Back with a further clarification and trying to solve a problem for our programmers.

 

ldapsearch -x -H ldapi:/// -s base -b '' namingContext "*" + -D $ROOTDN -W

Enter LDAP Password:

# extended LDIF

#

# LDAPv3

# base <> with scope baseObject

# filter: (objectclass=*)

# requesting: namingContext * +

#

 

#

dn:

objectClass: top

objectClass: OpenLDAProotDSE

structuralObjectClass: OpenLDAProotDSE

configContext: cn=config

namingContexts: cn=accesslog

namingContexts: dc=example,dc=com

monitorContext: cn=Monitor

supportedControl: 1.3.6.1.4.1.4203.1.9.1.1

supportedControl: 2.16.840.1.113730.3.4.18

supportedControl: 2.16.840.1.113730.3.4.2

supportedControl: 1.3.6.1.4.1.4203.1.10.1

supportedControl: 1.2.840.113556.1.4.319

supportedControl: 1.2.826.0.1.3344810.2.3

supportedControl: 1.3.6.1.1.13.2

supportedControl: 1.3.6.1.1.13.1

supportedControl: 1.3.6.1.1.12

supportedExtension: 1.3.6.1.4.1.1466.20037

supportedExtension: 1.3.6.1.4.1.4203.1.11.1

supportedExtension: 1.3.6.1.4.1.4203.1.11.3

supportedExtension: 1.3.6.1.1.8

supportedFeatures: 1.3.6.1.1.14

supportedFeatures: 1.3.6.1.4.1.4203.1.5.1

supportedFeatures: 1.3.6.1.4.1.4203.1.5.2

supportedFeatures: 1.3.6.1.4.1.4203.1.5.3

supportedFeatures: 1.3.6.1.4.1.4203.1.5.4

supportedFeatures: 1.3.6.1.4.1.4203.1.5.5

supportedLDAPVersion: 3

supportedSASLMechanisms: GSSAPI

supportedSASLMechanisms: PLAIN

supportedSASLMechanisms: LOGIN

supportedSASLMechanisms: EXTERNAL

entryDN:

subschemaSubentry: cn=Subschema

 

# search result

search: 2

result: 0 Success

 

# numResponses: 2

# numEntries: 1

 

So our programmers want me to filter out ‘namingContexts: cn=accesslog’ for them (please don’t ask).

 

# cat naming_context.ldif

dn: olcDatabase={-1}frontend,cn=config

changetype: modify

add: olcAccess

olcAccess: {0}to dn.exact=""

    attrs=namingContext

    val/distinguishedNameMatch="cn=accesslog transitional"

    by * none

 

ldapmodify -H ldapi:/// -Y EXTERNAL -f naming_context.ldif

SASL/EXTERNAL authentication started

SASL username: gidNumber=0+uidNumber=0,cn=peercred,cn=external,cn=auth

SASL SSF: 0

modifying entry "olcDatabase={-1}frontend,cn=config"

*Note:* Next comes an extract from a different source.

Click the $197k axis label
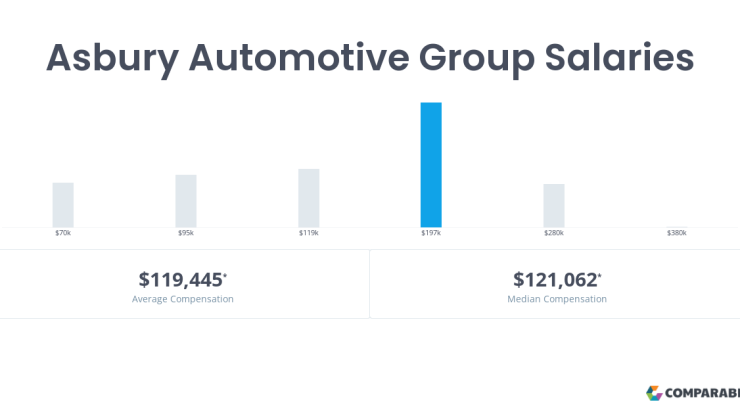 [431, 233]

ldap_modify: Other (e.g., implementation specific) error (80)

        additional info: <olcAccess> handler exited with 1

 

Anyone want to hit me with a clue stick so I can hide the ‘cn=accesslog’ database from my programmers so they don’t have to rewrite code?